#29 – Gobble Gobble

This current events essay is not about turkeys or Thanksgiving but cannibalism. Is cannibalism still happening on some remote island in the Pacific? Oh it’s much more widespread than that. We are indebted to George Romero (Night of the Living Dead -1968), his undead zombies and the more recent Santa Clarita Diet for inspiration. We are talking about cannibalism as a metaphor which allows us to indict most of the world’s population and to charge them with feeding on each other.

The Santa Clarita Diet (2017) on Netflix is about a suburban real estate agent who turns into a zombie and—while killing and eating people on the side—still wants a normal life. This describes most of the people on our planet if, that is, we can embrace the reality of our self-destructive behavior while admitting that cannibalism is a good metaphor.

The creators of films, television and legitimate theatre have for centuries used metaphors to reveal the deeper truths of human behavior. A metaphor is a figure of speech which refers to one thing by mentioning another for rhetorical effect, that is to say, to clarify or identify otherwise hidden similarities. In poetry, literature or films the creator can use metaphor to add some color to their images (in the Santa Clarita Diet that color is red).

The tip of the tongue that laps up the cream of the commerce of a continent. This was how Oliver Wendell Holmes Sr. described New York City and Wall Street. We find New York City to be a vivid metaphor for the universal human behavior associated with the energy we expend in accumulating material wealth, behavior that is ultimately self-destructive.

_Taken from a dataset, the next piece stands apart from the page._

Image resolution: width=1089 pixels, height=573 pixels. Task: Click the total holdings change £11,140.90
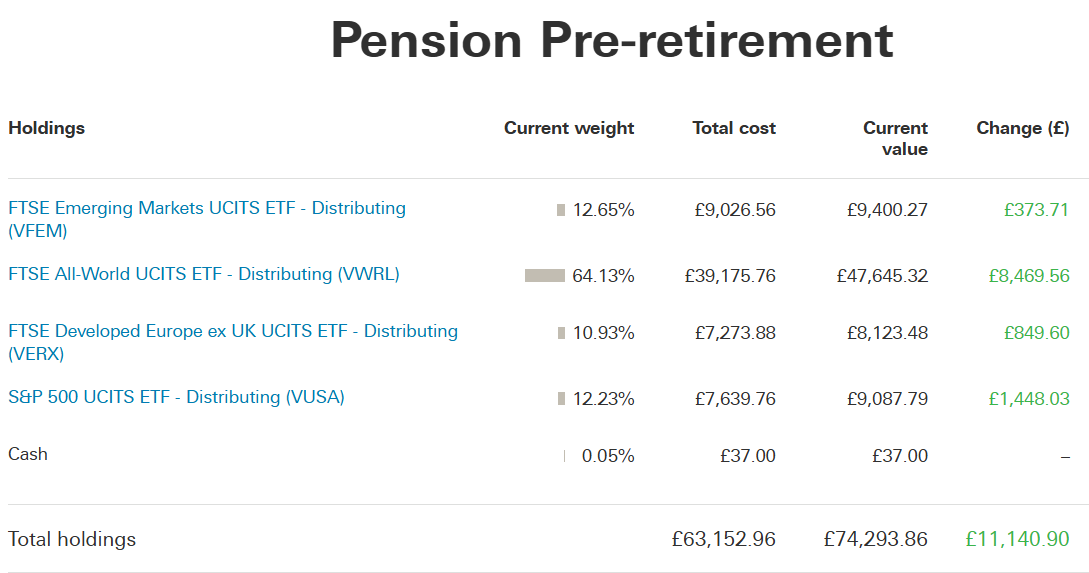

There can be little doubt that our species is a violent, hungry and bloodthirsty lot. “The United Nations estimates that 80 percent of its humanitarian funding needs are now driven by conflict. The U.N. World Food Program says conflict causes 60 percent of life-threatening hunger.”  (1)

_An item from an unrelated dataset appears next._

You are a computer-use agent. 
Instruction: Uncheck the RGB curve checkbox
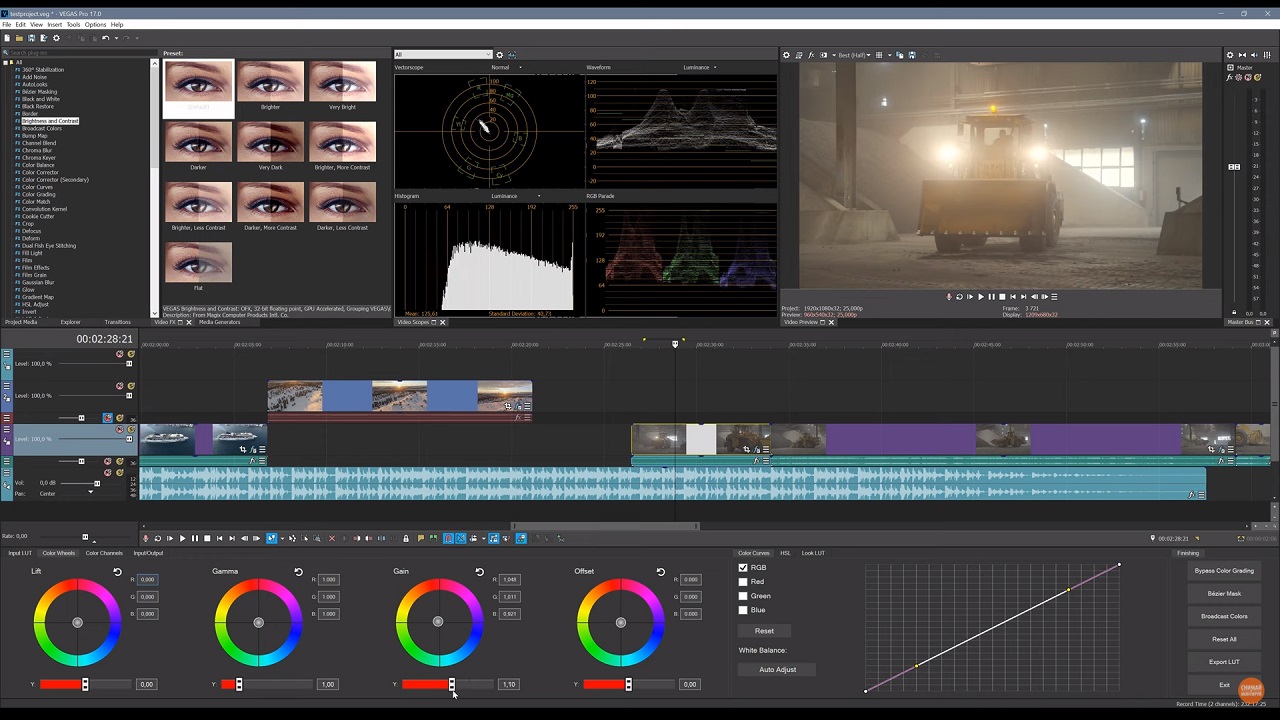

The Simple Reality Project offers a solution to the world’s problems but the world as it turns out is not much interested. Perhaps an attention-getting metaphor will help us get focused.

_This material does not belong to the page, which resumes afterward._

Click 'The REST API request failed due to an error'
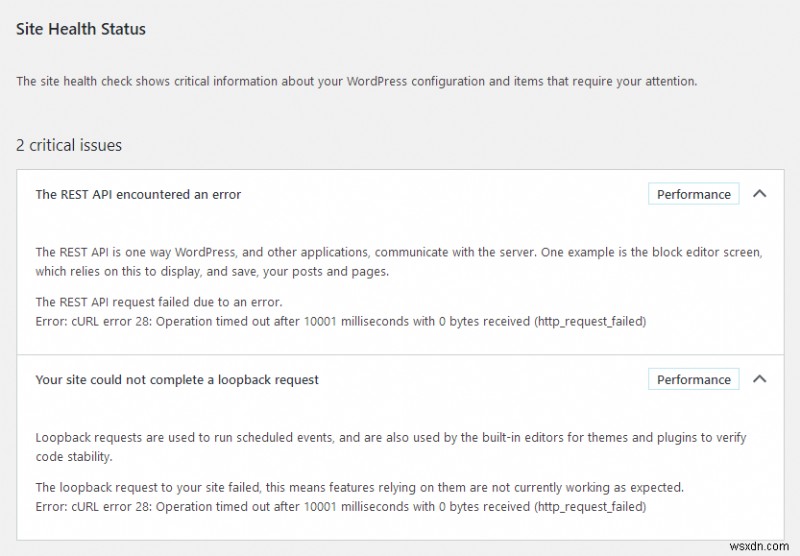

Insight # 29:  Because the people of the Global Village have a dualistic worldview rather than a worldview of Oneness, they tend to be mistrustful and afraid of the other, their fellow human beings. Some of us become predators, some become prey.  Gobble, gobble!

Links:

References:

  1. Kristof, Nicholas. “Conflict Is More Profitable Than Peace.” The New York Times. March 25, 2018, page 10.